#### EXERCISE TEXT
The IC is Reigning-in Trojan AI Intruders

February 07, 2024

Artificial intelligence (AI) is quickly integrating into daily lives in the U.S. and around the world. From AI applications on our smart phones, to smart speakers and appliances, and through language applications like ChatGPT, AI is revolutionizing the way humans live their lives.

Similarly, for the Intelligence Community (IC), AI has become an essential tool for mission success. However, while AI is enhancing the IC’s capabilities, it has also raised security concerns. For example, one critical IC issue is the ability to defend AI systems from intentional, malicious, Trojan attacks.

Also called backdoor or data poisoning attacks, Trojan attacks rely on training AI to react to a specific trigger in its inputs. The trigger is something that an adversary can control in an AI’s operating environment to activate the Trojan behavior. For Trojan attacks to be effective, the trigger must be rare in the normal operating environment so that it does not affect an AI’s usual functions and raise suspicions from human users.

Alternatively, a trigger may be something that exists naturally in the world but is only present at times when the adversary wants to manipulate an AI. For example, an AI classifying humans as possible soldiers vs. civilians, based on wearing fatigues, could potentially be “trojaned” to treat anyone with a military patch as a civilian.

To address the threat posed by Trojans, the Intelligence Advanced Research Projects Activity (IARPA) launched the Trojans in Artificial Intelligence (TrojAI) program. The TrojAI program seeks to defend AI systems by conducting research and developing technology to detect and mitigate these attacks.

By building a detection system for these attacks, engineers can potentially identify backdoored AI systems before deployment. The development of Trojan AI detection and mitigation capabilities will decrease risks arising from AI system failures, especially for critical tasks.
########
#### DATA EXTRACTS
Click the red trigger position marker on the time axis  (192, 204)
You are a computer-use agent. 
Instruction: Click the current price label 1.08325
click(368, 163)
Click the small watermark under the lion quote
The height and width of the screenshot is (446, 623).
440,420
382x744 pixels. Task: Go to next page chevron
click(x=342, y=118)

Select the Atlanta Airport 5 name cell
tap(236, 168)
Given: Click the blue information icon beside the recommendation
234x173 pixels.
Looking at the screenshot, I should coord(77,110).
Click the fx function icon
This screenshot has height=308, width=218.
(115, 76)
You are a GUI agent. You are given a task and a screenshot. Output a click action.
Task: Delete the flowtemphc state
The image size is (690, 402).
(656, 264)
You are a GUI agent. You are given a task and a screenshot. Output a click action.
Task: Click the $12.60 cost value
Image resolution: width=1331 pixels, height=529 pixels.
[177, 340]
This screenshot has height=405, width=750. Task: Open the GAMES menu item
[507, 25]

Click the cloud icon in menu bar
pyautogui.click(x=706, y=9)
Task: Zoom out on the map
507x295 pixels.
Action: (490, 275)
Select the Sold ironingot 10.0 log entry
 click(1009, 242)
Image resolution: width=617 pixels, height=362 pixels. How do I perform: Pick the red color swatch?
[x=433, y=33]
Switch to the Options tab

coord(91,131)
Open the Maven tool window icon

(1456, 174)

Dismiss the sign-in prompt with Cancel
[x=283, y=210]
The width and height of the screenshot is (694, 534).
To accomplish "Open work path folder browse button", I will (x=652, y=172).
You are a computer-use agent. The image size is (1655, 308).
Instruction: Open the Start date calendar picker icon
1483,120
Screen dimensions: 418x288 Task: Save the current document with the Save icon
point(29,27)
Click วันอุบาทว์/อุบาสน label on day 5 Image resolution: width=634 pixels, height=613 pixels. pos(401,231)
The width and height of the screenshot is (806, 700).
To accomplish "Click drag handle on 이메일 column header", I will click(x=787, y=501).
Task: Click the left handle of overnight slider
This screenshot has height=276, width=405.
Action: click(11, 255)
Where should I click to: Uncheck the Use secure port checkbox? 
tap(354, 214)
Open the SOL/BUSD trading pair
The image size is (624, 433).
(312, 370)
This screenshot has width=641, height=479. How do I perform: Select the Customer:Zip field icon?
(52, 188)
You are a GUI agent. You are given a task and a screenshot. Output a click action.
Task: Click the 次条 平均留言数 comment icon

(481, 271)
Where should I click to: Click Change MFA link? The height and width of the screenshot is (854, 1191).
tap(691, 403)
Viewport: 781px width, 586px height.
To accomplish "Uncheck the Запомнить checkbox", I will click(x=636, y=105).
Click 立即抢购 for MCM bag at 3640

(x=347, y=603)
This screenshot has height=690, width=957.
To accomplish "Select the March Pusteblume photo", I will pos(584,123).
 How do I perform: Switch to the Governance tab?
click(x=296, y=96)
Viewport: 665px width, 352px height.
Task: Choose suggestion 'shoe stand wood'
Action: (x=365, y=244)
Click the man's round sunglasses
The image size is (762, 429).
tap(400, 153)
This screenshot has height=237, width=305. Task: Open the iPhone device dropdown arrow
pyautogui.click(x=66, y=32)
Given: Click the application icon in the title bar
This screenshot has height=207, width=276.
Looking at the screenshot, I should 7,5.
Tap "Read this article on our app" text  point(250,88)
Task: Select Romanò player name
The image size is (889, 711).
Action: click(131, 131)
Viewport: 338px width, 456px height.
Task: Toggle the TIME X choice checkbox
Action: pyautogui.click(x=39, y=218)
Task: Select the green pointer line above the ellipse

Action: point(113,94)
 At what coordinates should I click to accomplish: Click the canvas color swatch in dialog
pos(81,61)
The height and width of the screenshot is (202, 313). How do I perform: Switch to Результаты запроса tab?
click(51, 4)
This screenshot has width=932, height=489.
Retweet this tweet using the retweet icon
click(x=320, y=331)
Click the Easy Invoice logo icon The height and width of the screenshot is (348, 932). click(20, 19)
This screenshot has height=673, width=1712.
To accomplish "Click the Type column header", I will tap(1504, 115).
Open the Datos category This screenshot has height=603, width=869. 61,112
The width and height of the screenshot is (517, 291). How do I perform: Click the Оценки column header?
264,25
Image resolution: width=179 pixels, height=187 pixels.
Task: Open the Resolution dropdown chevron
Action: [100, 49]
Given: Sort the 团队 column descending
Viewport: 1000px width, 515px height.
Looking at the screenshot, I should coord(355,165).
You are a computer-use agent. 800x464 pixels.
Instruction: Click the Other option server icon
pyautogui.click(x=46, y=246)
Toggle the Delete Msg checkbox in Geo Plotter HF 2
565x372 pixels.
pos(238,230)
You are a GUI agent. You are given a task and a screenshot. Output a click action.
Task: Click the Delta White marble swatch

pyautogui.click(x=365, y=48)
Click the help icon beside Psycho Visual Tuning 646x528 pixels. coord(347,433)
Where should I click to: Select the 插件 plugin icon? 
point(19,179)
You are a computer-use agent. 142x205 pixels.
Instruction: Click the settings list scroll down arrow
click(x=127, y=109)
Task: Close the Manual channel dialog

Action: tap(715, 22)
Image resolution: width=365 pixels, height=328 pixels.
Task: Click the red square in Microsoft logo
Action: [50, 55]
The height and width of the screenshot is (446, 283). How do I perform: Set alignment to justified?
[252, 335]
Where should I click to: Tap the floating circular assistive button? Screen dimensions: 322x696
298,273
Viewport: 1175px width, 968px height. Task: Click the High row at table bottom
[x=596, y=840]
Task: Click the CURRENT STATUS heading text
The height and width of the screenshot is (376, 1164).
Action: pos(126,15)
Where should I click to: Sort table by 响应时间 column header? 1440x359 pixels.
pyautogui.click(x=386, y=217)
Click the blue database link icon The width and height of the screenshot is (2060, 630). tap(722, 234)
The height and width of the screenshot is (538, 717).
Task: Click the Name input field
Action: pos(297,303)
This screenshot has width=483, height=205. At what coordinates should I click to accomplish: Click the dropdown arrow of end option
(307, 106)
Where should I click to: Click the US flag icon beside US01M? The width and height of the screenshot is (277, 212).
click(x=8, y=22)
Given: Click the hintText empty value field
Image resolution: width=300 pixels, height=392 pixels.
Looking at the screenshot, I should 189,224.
########
WORK INSTRUCTIONS:
a - In the article on Trojan AI attacks, which program did the Intelligence Advanced Research Projects Activity launch to address the threat posed by Trojans?
b - For each statement, say whether it agrees with the article on Trojan AI attacks, and quote the words from the article that decide it. (i) Trojan attacks are also known as backdoor or data poisoning attacks. (ii) For a Trojan attack to be effective, the trigger must be common in the normal operating environment. (iii) The TrojAI program does research and develops technology to detect and mitigate these attacks.
The records come from a different source than the article.

TASK RESULTS:
a - The Trojans in Artificial Intelligence (TrojAI) program.

b -
(i) Yes: "Also called backdoor or data poisoning attacks"
(ii) No: "the trigger must be rare in the normal operating environment"
(iii) Yes: "conducting research and developing technology to detect and mitigate these attacks"